▸ **WRITTEN REQUEST A**
Which three classes are playable in the battleground test build, according to the combat overhaul text below?

--- Start EXCERPTED TEXT ---

· Combat & progression
Combat overhaul, battleground gameplay, and class kits
The October 2024 update presents a major combat overhaul for Scars of Honor. The revised system replaces passive auto-attacks with active combo-based basic attacks, adds stronger class identity for the currently playable kits, and introduces more explicit crowd control, healing, and utility effects.
At the time of the update, the battleground test build includes three playable classes: Knight, Ranger, and Mage. These are shown without subclasses enabled, using default class versions intended primarily to test the new combat model.
Active basic attacks instead of passive auto-attacks
A central design change is the removal of the old passive auto-attack model. Instead of clicking a target and allowing repeated automatic attacks to resolve on their own, the new system uses repeatable active combo abilities as the character’s basic offense.
For melee classes, these attacks are intended to interact with weapon arcs rather than only a single locked target. The team describes this as a way to give players more ownership over combat and to make positioning matter more.
Weapon choice is also intended to influence how a class fights. A knight using a two-handed weapon is described as favoring wider, harder-hitting swings, while a sword-and-shield setup is intended to trade some offensive reach for durability and defensive options such as shield-based mitigation or blocking.
Combat pacing and tactical intent
The revised combat aims for a middle ground between fluidity and tactical decision-making. The stated goal is not a slow or clunky system, but also not a pure damage race where success comes mainly from unloading the highest DPS rotation first.
The team repeatedly describes the intended interaction as closer to situational counterplay: slows, silences, roots, stuns, healing, damage-over-time effects, and movement tools are meant to create a rock-paper-scissors style of decision-making at the moment-to-moment level rather than a hard class-wins-class hierarchy.
User interface direction
The update also highlights UI changes intended to keep player attention near the center of the screen. Nameplates and combat information are positioned to reduce the need to look away toward a traditional upper-left unit frame layout. This is presented as part of a broader attempt to make combat feel more immediate and readable.
Knight abilities shown
The Knight is presented as a heavily disruptive frontline class with area pressure, support tools, and strong engagement potential.
Its basic attack is Holy Slash, a repeatable three-strike combo. Other abilities shown include:
- Final Verdict: Innocent and Repentant, an area effect around the knight that stuns enemies, applies damage over time to them, and applies healing over time to nearby allies.
- Final Verdict: Guilty, a follow-up area attack used for heavy pressure after engaging.
- Healing Hands, a direct healing spell with updated visual effects.
- Reviving Hands, a resurrection ability intended for broader gameplay use, though battleground respawns are immediate.
The Knight is described as dangerous against grouped enemies, especially at control points. At the same time, the update notes that the class still lacks some planned movement and defensive tools in this test build, which affects its current balance.
Ranger abilities shown
The Ranger is presented as a ranged damage class built around spacing, slows, silences, and target control.
Its basic attack is Marksmanship, a three-part ranged combo whose third hit applies a slow. Other abilities shown include:
- Entrop (trap ability), which places traps in an area and slows enemies caught in them.

--- End EXCERPTED TEXT ---
--- Start MATERIAL SUPPLIED ---

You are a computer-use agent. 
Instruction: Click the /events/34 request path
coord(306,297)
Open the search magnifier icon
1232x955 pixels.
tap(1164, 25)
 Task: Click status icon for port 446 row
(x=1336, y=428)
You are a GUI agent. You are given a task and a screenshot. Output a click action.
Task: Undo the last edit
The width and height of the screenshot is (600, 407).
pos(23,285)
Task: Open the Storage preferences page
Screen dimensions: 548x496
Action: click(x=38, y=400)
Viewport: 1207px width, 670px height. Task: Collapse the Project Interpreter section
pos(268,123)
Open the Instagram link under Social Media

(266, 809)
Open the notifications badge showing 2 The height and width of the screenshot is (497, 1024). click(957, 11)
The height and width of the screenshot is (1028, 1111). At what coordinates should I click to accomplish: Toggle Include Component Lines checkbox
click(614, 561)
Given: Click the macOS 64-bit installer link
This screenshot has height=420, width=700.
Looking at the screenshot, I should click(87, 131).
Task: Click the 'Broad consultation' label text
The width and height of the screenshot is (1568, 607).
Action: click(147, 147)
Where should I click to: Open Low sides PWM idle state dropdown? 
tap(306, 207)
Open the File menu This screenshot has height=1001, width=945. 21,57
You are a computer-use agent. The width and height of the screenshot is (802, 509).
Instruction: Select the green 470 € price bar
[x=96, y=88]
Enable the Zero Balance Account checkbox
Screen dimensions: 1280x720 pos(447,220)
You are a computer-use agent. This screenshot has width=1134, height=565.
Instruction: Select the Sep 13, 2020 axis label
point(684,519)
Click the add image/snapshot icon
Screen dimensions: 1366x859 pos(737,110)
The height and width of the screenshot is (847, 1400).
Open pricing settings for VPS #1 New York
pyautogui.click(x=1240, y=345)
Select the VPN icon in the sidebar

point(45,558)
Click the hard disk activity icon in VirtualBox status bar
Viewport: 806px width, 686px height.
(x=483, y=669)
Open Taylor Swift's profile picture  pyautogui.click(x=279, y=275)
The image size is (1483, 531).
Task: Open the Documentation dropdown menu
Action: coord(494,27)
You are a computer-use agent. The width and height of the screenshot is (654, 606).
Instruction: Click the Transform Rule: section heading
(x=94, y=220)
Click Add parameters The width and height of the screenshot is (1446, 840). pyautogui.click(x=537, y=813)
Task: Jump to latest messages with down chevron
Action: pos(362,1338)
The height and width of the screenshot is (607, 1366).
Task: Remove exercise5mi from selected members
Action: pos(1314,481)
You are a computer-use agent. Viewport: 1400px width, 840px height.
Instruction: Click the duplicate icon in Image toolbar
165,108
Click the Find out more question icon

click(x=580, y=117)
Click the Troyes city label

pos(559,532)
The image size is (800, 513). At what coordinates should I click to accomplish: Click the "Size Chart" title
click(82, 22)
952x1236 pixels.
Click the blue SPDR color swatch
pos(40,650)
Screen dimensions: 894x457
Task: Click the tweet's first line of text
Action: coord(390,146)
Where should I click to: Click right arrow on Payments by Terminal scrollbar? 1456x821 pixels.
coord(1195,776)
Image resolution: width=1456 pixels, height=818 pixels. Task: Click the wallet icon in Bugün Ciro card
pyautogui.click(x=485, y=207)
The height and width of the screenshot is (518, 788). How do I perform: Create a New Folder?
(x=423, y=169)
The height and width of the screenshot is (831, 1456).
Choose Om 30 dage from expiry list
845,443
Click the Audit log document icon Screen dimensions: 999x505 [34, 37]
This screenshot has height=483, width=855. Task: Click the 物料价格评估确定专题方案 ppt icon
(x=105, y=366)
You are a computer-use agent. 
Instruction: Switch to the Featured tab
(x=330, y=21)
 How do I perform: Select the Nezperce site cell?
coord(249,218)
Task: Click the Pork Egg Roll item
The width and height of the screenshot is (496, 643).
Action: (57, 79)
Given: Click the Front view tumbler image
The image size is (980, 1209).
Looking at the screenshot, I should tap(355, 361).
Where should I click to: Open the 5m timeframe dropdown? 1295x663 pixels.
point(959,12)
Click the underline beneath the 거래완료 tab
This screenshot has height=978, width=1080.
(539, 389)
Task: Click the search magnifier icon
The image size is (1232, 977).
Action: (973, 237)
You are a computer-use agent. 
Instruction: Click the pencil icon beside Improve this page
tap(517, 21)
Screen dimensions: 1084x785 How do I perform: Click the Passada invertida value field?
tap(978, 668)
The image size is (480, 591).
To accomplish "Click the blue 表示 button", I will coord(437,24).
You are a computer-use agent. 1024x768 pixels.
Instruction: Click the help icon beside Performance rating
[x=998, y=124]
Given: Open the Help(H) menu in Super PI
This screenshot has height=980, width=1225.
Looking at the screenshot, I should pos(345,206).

--- End MATERIAL SUPPLIED ---

▸ **WRITTEN REQUEST B**
Reproduce the part of the rows that opens with the line containing "The image size is (800, 513)." and closes with the line containing "(x=423, y=169)", both lines included.

▸ **CORRECT OUTPUT A**
Knight, Ranger, and Mage.

▸ **CORRECT OUTPUT B**
The image size is (800, 513). At what coordinates should I click to accomplish: Click the "Size Chart" title
click(82, 22)
952x1236 pixels.
Click the blue SPDR color swatch
pos(40,650)
Screen dimensions: 894x457
Task: Click the tweet's first line of text
Action: coord(390,146)
Where should I click to: Click right arrow on Payments by Terminal scrollbar? 1456x821 pixels.
coord(1195,776)
Image resolution: width=1456 pixels, height=818 pixels. Task: Click the wallet icon in Bugün Ciro card
pyautogui.click(x=485, y=207)
The height and width of the screenshot is (518, 788). How do I perform: Create a New Folder?
(x=423, y=169)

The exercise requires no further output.